Requirement
Every line from the one containing "Click the Insert" through the end of the listing below must be given again exactly, and nothing else; exclude pictures.

###

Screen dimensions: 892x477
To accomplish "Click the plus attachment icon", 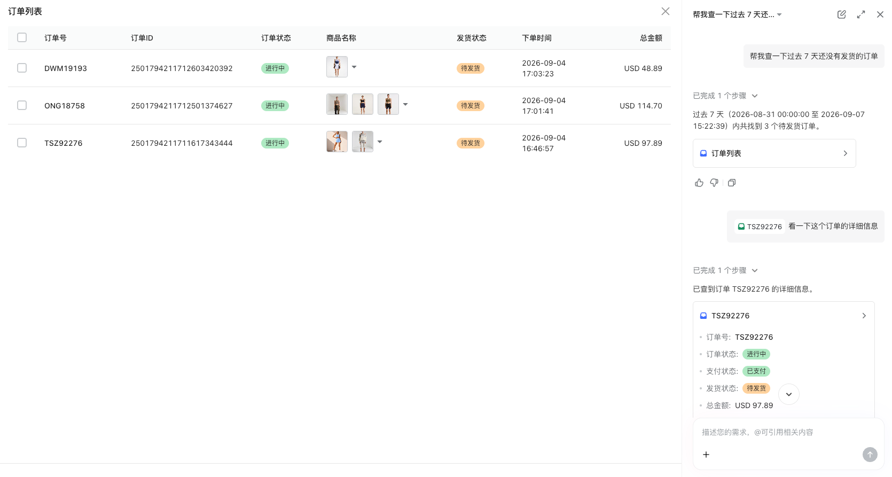I will [x=706, y=455].
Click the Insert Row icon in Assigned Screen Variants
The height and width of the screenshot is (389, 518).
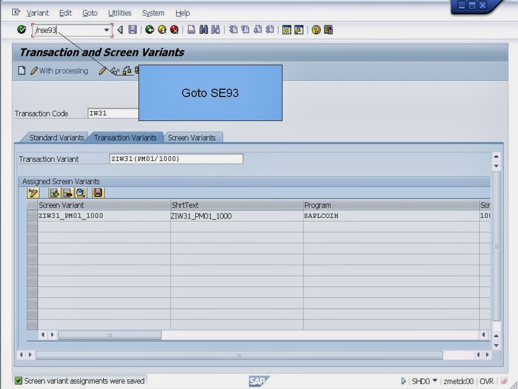coord(54,193)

###

Reply
Click the Insert Row icon in Assigned Screen Variants
The height and width of the screenshot is (389, 518).
coord(54,193)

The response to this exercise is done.